Le Massacre des Innocents, sous la direction de Pierre Rosenberg, Domaine de Chantilly / Flammarion, 192 p., 45 euro

Avant d'entrer dans le vif du sujet, je me demande (une fois de plus) pourquoi une exposition d'art ancien (il s'agit dans le cas présent de Nicolas Poussin), les conservateurs se croient obligé d'ajouter des compositions contemporaines, le meilleur voisinant avec le pire ! C'est devenu une sorte de maladie française, alors que nous avons des musées et des centres d'art à cet effet.

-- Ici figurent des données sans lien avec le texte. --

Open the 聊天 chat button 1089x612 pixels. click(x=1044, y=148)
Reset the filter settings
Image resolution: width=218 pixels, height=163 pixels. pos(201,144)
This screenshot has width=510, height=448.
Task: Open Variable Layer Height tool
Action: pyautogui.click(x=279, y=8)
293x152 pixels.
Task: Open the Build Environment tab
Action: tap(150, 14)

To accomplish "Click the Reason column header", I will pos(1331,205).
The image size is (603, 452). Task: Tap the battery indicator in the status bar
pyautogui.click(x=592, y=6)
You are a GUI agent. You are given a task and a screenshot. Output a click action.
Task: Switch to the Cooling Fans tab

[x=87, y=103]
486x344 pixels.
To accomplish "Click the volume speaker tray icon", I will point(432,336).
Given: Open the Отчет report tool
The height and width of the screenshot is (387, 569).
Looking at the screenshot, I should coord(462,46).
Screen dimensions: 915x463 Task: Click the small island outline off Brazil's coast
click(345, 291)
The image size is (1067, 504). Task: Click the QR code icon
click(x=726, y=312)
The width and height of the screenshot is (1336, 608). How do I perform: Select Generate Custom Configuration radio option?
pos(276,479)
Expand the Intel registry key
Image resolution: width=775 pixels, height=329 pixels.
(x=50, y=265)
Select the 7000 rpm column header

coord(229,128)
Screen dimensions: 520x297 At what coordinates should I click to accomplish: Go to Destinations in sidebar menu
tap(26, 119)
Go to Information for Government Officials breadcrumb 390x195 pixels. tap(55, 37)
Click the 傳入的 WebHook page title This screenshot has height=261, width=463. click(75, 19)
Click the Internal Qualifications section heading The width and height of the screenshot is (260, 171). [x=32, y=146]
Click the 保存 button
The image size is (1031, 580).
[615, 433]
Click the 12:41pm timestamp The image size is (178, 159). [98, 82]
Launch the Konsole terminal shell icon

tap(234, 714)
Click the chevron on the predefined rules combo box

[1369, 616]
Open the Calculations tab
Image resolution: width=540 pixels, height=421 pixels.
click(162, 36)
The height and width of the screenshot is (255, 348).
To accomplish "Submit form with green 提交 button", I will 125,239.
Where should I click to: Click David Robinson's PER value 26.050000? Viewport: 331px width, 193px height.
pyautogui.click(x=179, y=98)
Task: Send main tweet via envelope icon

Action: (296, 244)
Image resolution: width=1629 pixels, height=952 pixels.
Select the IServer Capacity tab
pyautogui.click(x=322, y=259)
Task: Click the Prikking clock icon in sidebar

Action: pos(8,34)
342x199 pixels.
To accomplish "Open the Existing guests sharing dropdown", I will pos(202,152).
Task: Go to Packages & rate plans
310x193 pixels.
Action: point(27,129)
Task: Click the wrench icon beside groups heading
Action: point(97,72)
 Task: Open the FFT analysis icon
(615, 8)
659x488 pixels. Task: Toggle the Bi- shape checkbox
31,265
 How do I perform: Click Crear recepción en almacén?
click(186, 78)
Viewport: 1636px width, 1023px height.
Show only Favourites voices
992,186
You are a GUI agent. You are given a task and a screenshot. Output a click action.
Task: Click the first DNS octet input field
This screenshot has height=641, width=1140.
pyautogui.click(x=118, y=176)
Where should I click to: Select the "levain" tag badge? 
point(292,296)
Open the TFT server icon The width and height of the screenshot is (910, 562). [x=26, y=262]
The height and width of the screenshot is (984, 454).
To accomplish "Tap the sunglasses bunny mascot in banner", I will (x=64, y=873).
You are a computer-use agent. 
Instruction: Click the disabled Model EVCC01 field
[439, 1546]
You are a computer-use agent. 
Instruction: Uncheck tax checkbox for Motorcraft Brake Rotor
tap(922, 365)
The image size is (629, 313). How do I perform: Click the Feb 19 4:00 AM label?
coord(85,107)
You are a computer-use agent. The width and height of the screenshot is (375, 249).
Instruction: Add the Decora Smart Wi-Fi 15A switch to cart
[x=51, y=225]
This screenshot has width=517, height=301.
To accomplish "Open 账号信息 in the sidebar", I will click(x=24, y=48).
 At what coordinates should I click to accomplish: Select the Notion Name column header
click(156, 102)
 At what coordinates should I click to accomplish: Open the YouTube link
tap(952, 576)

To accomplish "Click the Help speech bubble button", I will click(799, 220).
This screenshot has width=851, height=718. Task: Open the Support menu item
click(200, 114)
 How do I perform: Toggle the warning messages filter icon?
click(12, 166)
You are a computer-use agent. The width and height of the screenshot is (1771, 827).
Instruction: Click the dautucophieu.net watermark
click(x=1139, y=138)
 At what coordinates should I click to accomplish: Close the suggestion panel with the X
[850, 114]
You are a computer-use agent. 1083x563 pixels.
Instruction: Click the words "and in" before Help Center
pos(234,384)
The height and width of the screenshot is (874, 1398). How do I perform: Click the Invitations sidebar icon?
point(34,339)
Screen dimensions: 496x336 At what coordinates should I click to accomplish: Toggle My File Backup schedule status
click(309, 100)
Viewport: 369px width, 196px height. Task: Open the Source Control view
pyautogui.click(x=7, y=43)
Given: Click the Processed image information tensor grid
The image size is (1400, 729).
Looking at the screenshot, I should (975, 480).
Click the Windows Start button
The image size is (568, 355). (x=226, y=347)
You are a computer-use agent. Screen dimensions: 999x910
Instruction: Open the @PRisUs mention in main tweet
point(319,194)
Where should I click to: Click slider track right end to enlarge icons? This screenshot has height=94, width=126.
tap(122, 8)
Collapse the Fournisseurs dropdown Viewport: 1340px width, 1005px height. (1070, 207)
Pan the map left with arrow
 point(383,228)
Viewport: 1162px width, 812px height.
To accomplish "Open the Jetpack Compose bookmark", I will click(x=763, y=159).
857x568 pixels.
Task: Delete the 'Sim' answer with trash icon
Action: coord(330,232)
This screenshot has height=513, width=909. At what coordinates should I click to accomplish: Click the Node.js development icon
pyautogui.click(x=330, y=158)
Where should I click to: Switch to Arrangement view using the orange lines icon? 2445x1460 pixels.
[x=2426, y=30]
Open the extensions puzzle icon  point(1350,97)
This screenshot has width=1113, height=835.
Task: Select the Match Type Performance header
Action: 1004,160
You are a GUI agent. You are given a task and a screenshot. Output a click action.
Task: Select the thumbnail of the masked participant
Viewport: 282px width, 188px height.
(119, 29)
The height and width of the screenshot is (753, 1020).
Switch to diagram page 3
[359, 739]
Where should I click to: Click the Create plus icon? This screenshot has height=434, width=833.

Je referme la parenthèse. Tout tourne autour de la restauration du célèbre tableau de Poussin, Le Massacre des innocents (1665), qui est considéré comme une de ses oeuvres majeures. Notre mémoire nous joue des tours : quand on pense à Poussin, on a en tête des images pastorales tout à fait poétiques et paisibles. Or Poussin, on l'avait vu lors de la grande rétrospective du Grand Palais, a peint de grands tableaux religieux où, forcément, l'on peut découvrir des scènes très violentes, avec la vie des saints martyres ou même des scènes tirées de l'histoire romaine, comme la mort de Germanicus. Et ce sujet est souvent traité depuis la fin du Moyen Age, avec des compositions signées par Giusto Fiamingo, Brueghel l'ancien, Arcimboldo, Raphaël, Massimo Stazione, Marantonio Raimondi, Carolis Schut, Cornelis van Haarlem -, la liste est très longue, ce qui signifie que les commanditaires ecclésiastiques étaient très friand de cet épisode du Nouveau Testament. Cela a duré jusqu'au XVIIIe siècle, après quoi, ce sont d'autres massacres qui ont séduit les peintres, de plus en plus libres de leurs sujets. Puisqu'on a jugé bon de mettre en regard de Poussin Pablo Picasso et Francis Bacon, je tiens à souligner que Guernica a été une commandé par la République espagnole au grand artiste pour placer cette grande composition dans son pavillon à l'Exposition universelle de Paris. Le Charnier, qui est aussi une très belle oeuvre a été la contribution à la mémoire des victimes de la guerre mondiale, qui n'avait pas de destination précise. Quant à Bacon, le lien est assez mince, car il n'a jamais peint qu'une célèbre Crucifixion. Ses toiles sont hantées par l'idée de la chair sanglante et décomposée. Mais point de massacres et encore moins d'innocents. Quoi qu'il en soit, je pense que prendre un thème de la peinture profane ou religieuse est une excellente chose, car on peut ainsi comprendre comment il a pu avoir un moment de gloire et puis un déclin et quels ont été les artistes qui ont éprouvé de la passion à le traiter. Donc le lecteur pourra tirer un grand profit de ce catalogue.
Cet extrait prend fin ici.